Note: No food processor? No problem. On large cutting board, mix together flour, salt and baking powder. With pastry scraper, cut frozen butter cubes into flour mixture. Mix the ice water and vinegar and sprinkle over the mixture, tossing lightly with a fork. You'll think it's just a big pile of nothing, but don't worry about it.
3 Turn the crumbly dough out onto lightly floured 12-inch square of parchment paper, and roughly shape into a 12-by-8-inch rectangle. Using a bench scraper or just the paper, carefully fold one third of the rectangle toward the center, then fold the other end to the center, like a letter. (It will still be a crumbly mess at this point.) Rotate the dough 90 degrees, then press (no need for rolling pin until after dough has been chilled) the dough again into a 12-by-8-inch rectangle. Repeat. After that third turn, cover and place in the freezer for 20 minutes (or in the refrigerator for 45 minutes).
Note: Work rather quickly. If at any point in the process the butter starts warming up or the dough seems to be getting soft or sticky, immediately cover and refrigerate it until it firms up.
4 On lightly floured surface, with floured rolling pin, roll the chilled dough into a 12-by-8-inch rectangle.
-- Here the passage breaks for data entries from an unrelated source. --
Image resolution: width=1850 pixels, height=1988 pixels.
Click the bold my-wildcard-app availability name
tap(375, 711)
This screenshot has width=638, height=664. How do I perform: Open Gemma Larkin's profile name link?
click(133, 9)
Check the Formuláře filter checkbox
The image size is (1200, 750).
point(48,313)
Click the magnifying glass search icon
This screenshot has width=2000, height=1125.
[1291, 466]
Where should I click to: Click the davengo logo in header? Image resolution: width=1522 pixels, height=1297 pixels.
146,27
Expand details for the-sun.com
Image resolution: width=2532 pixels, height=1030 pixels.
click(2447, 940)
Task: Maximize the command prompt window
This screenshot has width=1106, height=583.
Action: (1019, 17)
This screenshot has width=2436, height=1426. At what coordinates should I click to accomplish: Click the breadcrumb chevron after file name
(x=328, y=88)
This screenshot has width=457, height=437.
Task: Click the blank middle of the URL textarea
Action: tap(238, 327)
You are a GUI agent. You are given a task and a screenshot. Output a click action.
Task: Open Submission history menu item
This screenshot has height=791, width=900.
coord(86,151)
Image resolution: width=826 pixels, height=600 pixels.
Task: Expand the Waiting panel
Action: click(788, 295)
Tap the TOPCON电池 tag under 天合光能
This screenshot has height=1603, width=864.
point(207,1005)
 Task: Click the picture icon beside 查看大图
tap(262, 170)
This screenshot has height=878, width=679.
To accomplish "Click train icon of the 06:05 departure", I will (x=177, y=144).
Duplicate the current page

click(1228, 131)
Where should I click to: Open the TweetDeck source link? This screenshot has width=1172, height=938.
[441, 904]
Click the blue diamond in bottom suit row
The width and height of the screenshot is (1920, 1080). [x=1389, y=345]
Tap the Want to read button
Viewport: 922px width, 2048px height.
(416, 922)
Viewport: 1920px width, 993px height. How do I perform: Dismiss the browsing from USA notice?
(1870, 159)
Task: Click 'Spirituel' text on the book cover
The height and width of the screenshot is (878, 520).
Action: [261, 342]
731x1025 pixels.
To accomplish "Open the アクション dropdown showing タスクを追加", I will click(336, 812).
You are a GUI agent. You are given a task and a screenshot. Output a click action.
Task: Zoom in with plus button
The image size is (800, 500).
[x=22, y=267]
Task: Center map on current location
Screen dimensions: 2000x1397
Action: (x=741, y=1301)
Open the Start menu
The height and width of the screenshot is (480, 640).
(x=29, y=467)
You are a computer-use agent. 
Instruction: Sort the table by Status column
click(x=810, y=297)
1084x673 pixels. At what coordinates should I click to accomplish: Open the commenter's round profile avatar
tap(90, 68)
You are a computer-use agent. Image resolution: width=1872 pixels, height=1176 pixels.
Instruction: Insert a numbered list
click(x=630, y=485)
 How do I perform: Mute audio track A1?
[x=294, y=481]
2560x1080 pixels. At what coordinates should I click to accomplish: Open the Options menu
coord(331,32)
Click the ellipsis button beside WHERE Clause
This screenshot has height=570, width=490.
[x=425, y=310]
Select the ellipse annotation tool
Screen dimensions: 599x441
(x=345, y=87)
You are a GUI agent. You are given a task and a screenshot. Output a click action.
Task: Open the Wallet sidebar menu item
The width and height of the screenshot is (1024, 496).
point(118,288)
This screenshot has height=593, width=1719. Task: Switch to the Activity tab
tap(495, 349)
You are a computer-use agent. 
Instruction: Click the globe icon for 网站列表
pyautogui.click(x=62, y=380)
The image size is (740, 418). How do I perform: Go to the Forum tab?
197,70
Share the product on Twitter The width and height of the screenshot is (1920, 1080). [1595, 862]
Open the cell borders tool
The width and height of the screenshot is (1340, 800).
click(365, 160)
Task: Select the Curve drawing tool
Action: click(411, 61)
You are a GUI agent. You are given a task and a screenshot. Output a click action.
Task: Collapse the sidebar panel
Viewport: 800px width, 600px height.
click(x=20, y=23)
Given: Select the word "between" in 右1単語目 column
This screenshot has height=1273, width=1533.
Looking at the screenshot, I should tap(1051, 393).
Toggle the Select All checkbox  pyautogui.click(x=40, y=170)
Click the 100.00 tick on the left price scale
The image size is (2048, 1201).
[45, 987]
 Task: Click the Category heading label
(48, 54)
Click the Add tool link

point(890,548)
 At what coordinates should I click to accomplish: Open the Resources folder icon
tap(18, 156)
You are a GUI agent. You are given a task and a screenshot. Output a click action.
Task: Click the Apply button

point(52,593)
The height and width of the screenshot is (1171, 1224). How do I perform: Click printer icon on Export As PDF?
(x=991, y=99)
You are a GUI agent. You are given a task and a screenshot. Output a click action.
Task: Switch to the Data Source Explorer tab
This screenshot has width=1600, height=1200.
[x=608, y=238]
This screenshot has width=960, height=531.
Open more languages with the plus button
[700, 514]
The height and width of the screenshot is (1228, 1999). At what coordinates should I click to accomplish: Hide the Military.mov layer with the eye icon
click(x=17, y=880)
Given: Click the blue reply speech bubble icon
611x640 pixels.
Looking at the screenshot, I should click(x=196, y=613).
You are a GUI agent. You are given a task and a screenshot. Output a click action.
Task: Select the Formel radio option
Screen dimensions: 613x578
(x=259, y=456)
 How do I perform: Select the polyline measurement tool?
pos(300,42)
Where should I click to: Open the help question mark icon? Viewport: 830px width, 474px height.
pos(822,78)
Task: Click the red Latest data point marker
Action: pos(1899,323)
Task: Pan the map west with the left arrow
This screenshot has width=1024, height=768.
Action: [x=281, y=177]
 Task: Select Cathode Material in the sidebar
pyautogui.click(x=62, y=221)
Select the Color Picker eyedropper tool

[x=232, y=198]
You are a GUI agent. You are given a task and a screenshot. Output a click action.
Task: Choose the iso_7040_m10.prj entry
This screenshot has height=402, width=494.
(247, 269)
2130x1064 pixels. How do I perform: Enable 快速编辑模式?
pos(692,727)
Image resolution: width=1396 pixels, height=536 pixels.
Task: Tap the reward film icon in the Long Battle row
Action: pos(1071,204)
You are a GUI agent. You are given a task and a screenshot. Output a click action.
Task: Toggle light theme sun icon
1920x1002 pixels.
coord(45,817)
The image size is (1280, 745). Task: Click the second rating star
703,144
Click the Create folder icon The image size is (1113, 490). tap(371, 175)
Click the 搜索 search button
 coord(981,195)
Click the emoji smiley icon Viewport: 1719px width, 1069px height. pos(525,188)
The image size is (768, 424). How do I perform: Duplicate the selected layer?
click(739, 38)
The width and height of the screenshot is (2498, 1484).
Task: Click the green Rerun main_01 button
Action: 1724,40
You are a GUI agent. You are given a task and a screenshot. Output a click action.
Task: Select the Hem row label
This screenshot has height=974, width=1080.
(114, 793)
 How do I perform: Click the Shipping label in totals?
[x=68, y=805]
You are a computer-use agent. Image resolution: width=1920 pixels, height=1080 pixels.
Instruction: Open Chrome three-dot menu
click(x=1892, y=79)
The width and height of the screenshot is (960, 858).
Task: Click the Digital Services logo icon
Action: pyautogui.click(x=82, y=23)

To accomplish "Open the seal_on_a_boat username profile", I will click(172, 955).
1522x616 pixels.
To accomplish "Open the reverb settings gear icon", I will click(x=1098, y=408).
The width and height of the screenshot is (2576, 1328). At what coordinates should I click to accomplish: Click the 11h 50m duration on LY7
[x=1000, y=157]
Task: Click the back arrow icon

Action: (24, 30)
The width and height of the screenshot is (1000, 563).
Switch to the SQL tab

Fold into thirds. Rotate the dough 90 degrees, then roll out and fold again. Roll the dough out once more and fold again into thirds. Roll out and fold once more, for a total of 4 turns.
5 Chill for two hours before using, or wrap well and refrigerate for up to 3 days or freeze for up to 2 months. Roll out to about 1/4-inch thickness, about 10-by-20-inch rectangle, and proceed with your recipe. If baking the pastry on its own, as for Napoleons, cut the pastry to size and place in freezer for 10 minutes while oven preheats to 400 degrees. Bake for 20 minutes at 400 degrees, then reduce heat to 350 degrees and continue baking another 20 minutes. (All ovens are different, so watch carefully.)
Note: I have every kind of rolling pin there is, but the tapered French rolling pin is the one I use most often. The J K Adams FRP-1 is made in the USA of maple.